**ACTIVITY:**
Write down each of the records again, exactly and in full.
START DATASET EXTRACT
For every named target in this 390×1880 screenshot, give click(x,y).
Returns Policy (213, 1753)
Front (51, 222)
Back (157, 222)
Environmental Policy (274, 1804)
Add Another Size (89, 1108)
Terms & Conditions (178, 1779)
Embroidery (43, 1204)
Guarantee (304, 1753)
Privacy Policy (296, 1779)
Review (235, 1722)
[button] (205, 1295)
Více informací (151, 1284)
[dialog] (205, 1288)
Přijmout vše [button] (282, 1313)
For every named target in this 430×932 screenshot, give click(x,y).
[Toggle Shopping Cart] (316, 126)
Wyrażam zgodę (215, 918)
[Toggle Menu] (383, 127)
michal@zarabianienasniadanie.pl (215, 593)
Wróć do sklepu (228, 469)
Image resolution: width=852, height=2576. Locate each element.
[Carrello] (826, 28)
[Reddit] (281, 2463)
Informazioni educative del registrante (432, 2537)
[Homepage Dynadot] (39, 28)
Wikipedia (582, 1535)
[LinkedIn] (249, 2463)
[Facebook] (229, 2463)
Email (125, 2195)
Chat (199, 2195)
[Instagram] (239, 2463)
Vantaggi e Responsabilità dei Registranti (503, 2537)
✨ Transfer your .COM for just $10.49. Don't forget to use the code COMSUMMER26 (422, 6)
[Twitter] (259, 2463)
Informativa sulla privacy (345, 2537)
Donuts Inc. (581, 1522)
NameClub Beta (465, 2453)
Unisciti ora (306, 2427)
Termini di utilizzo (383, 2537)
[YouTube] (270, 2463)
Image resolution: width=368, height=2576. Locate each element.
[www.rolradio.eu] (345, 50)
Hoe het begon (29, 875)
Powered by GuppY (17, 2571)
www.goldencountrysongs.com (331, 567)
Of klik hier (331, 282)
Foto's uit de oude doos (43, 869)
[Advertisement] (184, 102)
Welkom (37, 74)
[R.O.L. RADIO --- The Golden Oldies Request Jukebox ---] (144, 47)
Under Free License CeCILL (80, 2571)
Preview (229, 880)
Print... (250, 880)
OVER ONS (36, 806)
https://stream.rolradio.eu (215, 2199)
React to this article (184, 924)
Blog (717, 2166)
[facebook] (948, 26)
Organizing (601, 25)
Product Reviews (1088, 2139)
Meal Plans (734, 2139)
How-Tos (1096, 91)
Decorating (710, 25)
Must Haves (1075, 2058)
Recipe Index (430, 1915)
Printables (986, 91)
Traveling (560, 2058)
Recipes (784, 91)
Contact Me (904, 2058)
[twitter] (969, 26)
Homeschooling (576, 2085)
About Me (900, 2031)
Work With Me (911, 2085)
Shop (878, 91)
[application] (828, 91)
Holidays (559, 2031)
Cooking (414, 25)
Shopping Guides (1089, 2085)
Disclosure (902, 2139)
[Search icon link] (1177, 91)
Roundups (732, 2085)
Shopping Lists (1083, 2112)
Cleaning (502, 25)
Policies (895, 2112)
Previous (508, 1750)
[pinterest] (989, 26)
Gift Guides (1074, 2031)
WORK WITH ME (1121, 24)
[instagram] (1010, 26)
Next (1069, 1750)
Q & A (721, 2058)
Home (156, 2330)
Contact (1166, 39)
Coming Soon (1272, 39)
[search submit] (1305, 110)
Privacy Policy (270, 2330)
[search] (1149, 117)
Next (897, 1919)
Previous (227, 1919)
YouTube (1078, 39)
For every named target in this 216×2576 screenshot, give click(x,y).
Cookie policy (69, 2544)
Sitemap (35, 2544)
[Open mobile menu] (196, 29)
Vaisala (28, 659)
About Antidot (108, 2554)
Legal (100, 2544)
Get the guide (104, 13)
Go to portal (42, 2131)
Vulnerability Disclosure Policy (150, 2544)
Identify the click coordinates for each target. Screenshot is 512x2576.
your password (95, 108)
END DATASET EXTRACT
**WRITTEN RESPONSE:**
For every named target in this 390×1880 screenshot, give click(x,y).
Returns Policy (213, 1753)
Front (51, 222)
Back (157, 222)
Environmental Policy (274, 1804)
Add Another Size (89, 1108)
Terms & Conditions (178, 1779)
Embroidery (43, 1204)
Guarantee (304, 1753)
Privacy Policy (296, 1779)
Review (235, 1722)
[button] (205, 1295)
Více informací (151, 1284)
[dialog] (205, 1288)
Přijmout vše [button] (282, 1313)
For every named target in this 430×932 screenshot, give click(x,y).
[Toggle Shopping Cart] (316, 126)
Wyrażam zgodę (215, 918)
[Toggle Menu] (383, 127)
michal@zarabianienasniadanie.pl (215, 593)
Wróć do sklepu (228, 469)
Image resolution: width=852, height=2576. Locate each element.
[Carrello] (826, 28)
[Reddit] (281, 2463)
Informazioni educative del registrante (432, 2537)
[Homepage Dynadot] (39, 28)
Wikipedia (582, 1535)
[LinkedIn] (249, 2463)
[Facebook] (229, 2463)
Email (125, 2195)
Chat (199, 2195)
[Instagram] (239, 2463)
Vantaggi e Responsabilità dei Registranti (503, 2537)
✨ Transfer your .COM for just $10.49. Don't forget to use the code COMSUMMER26 (422, 6)
[Twitter] (259, 2463)
Informativa sulla privacy (345, 2537)
Donuts Inc. (581, 1522)
NameClub Beta (465, 2453)
Unisciti ora (306, 2427)
Termini di utilizzo (383, 2537)
[YouTube] (270, 2463)
Image resolution: width=368, height=2576. Locate each element.
[www.rolradio.eu] (345, 50)
Hoe het begon (29, 875)
Powered by GuppY (17, 2571)
www.goldencountrysongs.com (331, 567)
Of klik hier (331, 282)
Foto's uit de oude doos (43, 869)
[Advertisement] (184, 102)
Welkom (37, 74)
[R.O.L. RADIO --- The Golden Oldies Request Jukebox ---] (144, 47)
Under Free License CeCILL (80, 2571)
Preview (229, 880)
Print... (250, 880)
OVER ONS (36, 806)
https://stream.rolradio.eu (215, 2199)
React to this article (184, 924)
Blog (717, 2166)
[facebook] (948, 26)
Organizing (601, 25)
Product Reviews (1088, 2139)
Meal Plans (734, 2139)
How-Tos (1096, 91)
Decorating (710, 25)
Must Haves (1075, 2058)
Recipe Index (430, 1915)
Printables (986, 91)
Traveling (560, 2058)
Recipes (784, 91)
Contact Me (904, 2058)
[twitter] (969, 26)
Homeschooling (576, 2085)
About Me (900, 2031)
Work With Me (911, 2085)
Shop (878, 91)
[application] (828, 91)
Holidays (559, 2031)
Cooking (414, 25)
Shopping Guides (1089, 2085)
Disclosure (902, 2139)
[Search icon link] (1177, 91)
Roundups (732, 2085)
Shopping Lists (1083, 2112)
Cleaning (502, 25)
Policies (895, 2112)
Previous (508, 1750)
[pinterest] (989, 26)
Gift Guides (1074, 2031)
WORK WITH ME (1121, 24)
[instagram] (1010, 26)
Next (1069, 1750)
Q & A (721, 2058)
Home (156, 2330)
Contact (1166, 39)
Coming Soon (1272, 39)
[search submit] (1305, 110)
Privacy Policy (270, 2330)
[search] (1149, 117)
Next (897, 1919)
Previous (227, 1919)
YouTube (1078, 39)
For every named target in this 216×2576 screenshot, give click(x,y).
Cookie policy (69, 2544)
Sitemap (35, 2544)
[Open mobile menu] (196, 29)
Vaisala (28, 659)
About Antidot (108, 2554)
Legal (100, 2544)
Get the guide (104, 13)
Go to portal (42, 2131)
Vulnerability Disclosure Policy (150, 2544)
Identify the click coordinates for each target. Screenshot is 512x2576.
your password (95, 108)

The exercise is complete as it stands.